By WILLIAM K. ALCORN

VINDICATOR STAFF WRITER

HERMITAGE, Pa. — Lt. James W. Blose, an Army Air Corps pilot who went missing April 22, 1942, when his plane crashed on Viti Levu Island, Fiji, is home at last.

His remains, found in 2005 by the Joint POW/MIA Accounting Command, will be buried with full military honors Saturday in Hillcrest Memorial Cemetery, Sharon, Pa., near the graves of his parents, Edison Clyde Blose and Twila Loretta (Robinson) Blose.

A memorial service will be at 11 a.m. Saturday at the John Flynn Funeral Home in Sharon.

Blose, a 1936 graduate of Sharpsville High School, and another pilot had departed Nausori Airdrome, Viti Levu Island, Fiji, in their Airacobra P-39Ds on an airborne alert mission. Soon after takeoff, bad weather forced the pilots to fly below the level of several mountain tops in the area. The other pilot successfully landed his plane at Nandi Airdrome in the area, but Blose was not seen nor heard from again.

Discovery

In 2004, however, a Fiji citizen reported to a United States official in Fiji that he’d found possible aircraft wreckage on Viti Levu Island. The site was investigated in 2005, and in 2006 a team excavated the site and recovered human remains and other items — including a pilot’s microphone electrical plug with Blose’s initials on it. Scientists also used dental comparisons to identify Blose’s remains.

Representatives from the Army met with Blose’s next-of-kin, his niece, Susan Blose Crowley of Hermitage, to explain the recovery and identification process and to coordinate interment with military honors.

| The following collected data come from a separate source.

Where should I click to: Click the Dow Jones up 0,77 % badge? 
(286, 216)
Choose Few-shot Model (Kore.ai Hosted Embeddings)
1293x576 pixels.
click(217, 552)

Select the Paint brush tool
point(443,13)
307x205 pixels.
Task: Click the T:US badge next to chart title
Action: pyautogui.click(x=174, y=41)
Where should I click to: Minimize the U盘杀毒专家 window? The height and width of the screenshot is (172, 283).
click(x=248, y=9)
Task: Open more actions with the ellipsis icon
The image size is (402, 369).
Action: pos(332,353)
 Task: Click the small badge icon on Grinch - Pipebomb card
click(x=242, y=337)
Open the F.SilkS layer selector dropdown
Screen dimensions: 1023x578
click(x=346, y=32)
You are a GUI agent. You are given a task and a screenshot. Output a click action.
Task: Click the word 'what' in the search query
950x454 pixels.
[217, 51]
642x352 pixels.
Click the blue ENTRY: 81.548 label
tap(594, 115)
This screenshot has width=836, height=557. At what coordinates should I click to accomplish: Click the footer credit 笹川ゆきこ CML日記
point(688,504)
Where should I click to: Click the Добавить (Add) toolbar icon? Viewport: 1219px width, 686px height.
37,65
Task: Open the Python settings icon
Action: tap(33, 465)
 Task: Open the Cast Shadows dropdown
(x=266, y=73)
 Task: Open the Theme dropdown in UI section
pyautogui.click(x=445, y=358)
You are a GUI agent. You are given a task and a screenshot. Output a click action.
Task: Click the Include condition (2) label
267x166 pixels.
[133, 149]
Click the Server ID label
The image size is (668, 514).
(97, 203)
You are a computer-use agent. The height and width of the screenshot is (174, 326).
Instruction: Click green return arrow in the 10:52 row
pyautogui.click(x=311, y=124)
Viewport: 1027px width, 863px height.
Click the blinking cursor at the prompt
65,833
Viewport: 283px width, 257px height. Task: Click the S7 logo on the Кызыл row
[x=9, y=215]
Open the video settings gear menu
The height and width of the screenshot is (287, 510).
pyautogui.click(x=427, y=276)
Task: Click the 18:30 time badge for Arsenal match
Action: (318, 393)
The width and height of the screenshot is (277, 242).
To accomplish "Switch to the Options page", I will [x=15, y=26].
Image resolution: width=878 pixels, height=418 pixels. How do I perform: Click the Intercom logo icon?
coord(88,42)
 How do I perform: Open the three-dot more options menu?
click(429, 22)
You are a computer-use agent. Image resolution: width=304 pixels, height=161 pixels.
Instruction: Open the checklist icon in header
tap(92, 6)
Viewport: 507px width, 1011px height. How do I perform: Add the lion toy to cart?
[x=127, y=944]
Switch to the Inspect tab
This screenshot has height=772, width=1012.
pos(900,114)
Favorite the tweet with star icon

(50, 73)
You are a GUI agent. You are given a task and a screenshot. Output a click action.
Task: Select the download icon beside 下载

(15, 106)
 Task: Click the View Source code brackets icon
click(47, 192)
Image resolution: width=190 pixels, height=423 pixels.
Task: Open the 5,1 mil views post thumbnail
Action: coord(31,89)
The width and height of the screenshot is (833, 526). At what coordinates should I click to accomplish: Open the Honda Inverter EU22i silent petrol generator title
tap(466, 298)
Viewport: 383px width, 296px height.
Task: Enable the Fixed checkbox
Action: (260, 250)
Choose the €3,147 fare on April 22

Crowley, who was born in 1956, 14 years after her uncle died, said she nevertheless grew to know him well through reading the letters he wrote to her grandmother. She said Blose, who had always wanted to fly, attended the University of Michigan from 1938 to 1941 studying aeronautical engineering. He enlisted in the Army Air Corps on Feb. 15, 1941.